Virgil backed out of the room and shut off the light as he exited, then closed the door. Sighing, VIrgil rubbed a hand over his face and went into his room. He grabbed a change of clothes for himself and then went into the bathroom to take a shower. As soon as he was done, he changed and walked back into his room to his desk in the corner. He pulled an envelope to his face and opened it, revealing the cost of the bill he needed to pay at the end of the week before it would be late. He sighed and rubbed a hand over his face. He knew he had enough money- he always made a way to make sure he had enough money.
The bills weren’t cheap, but it was just what he had to do to make sure that Aeneas could have at least a semi-not crappy house.

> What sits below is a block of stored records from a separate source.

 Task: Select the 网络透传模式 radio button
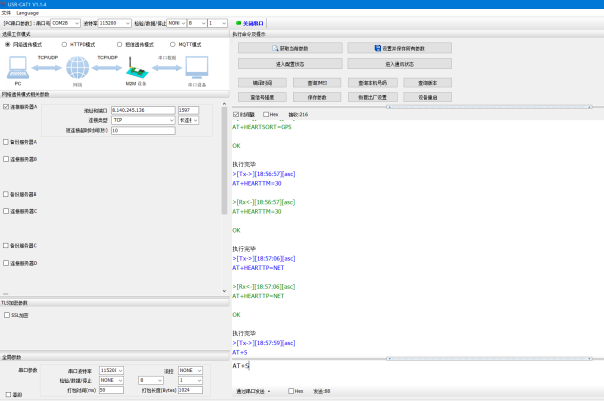click(9, 44)
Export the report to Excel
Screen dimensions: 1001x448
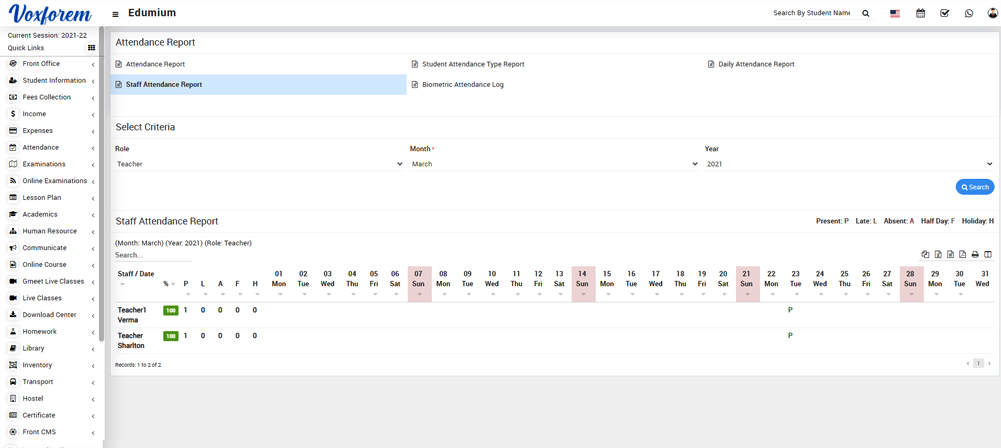coord(938,255)
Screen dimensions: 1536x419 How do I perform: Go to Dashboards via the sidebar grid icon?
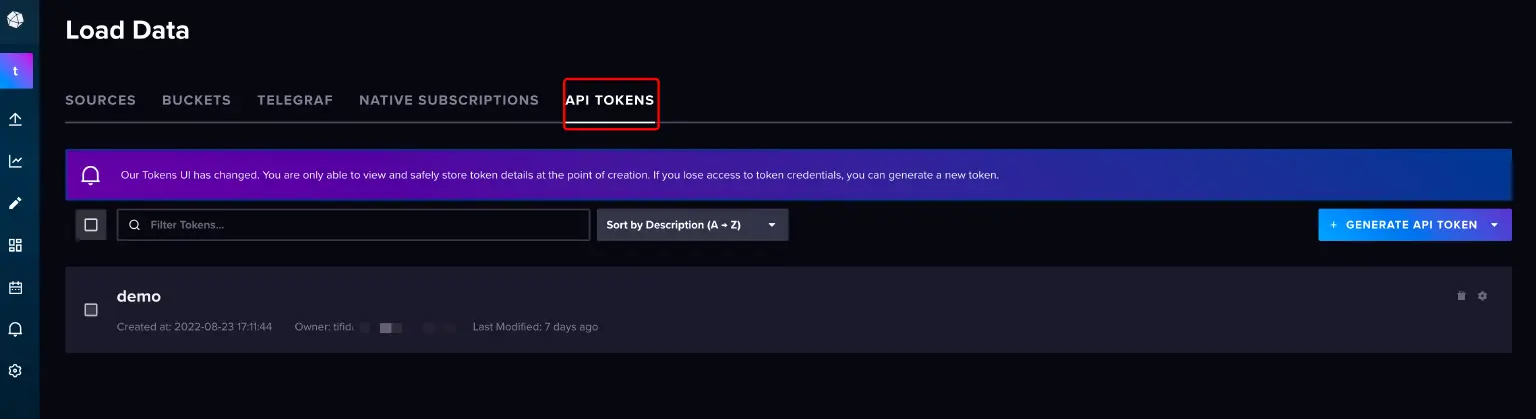pyautogui.click(x=15, y=245)
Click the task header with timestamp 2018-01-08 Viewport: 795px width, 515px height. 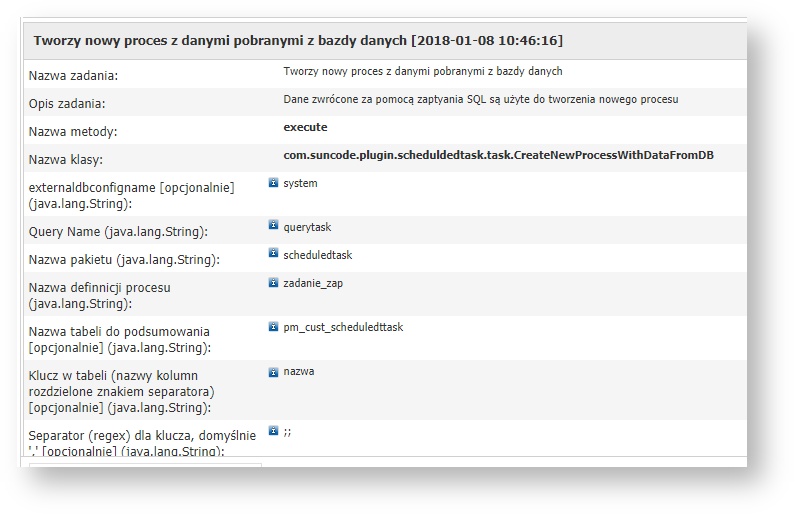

Virgil rubbed a hand over his face and put the bill back down. He grabbed his laptop and crawled into bed, putting the covers over his legs and opened netflix on his chrome web browser. He may not have a TV, but he did want to make sure there was some other form of entertainment for him and Aeneas. His laptop was expensive- probably more so than some crappy TV would be- but it worked and functioned properly, so he couldn’t really complain. He had Netflix because it was so much cheaper than having cable and he could still let Aeneas watch some TV shows with it. So it worked.
Once again, he turned on reruns of The Office, plugged in his crappy headphones, and sat back lazily as he watched. It was practically his nightly routine, which he truly was trying to get out of. He could be doing so many more important things, but he really just needed to relax for a bit. So that was how he fell asleep, laptop on his legs and sitting back on his bed.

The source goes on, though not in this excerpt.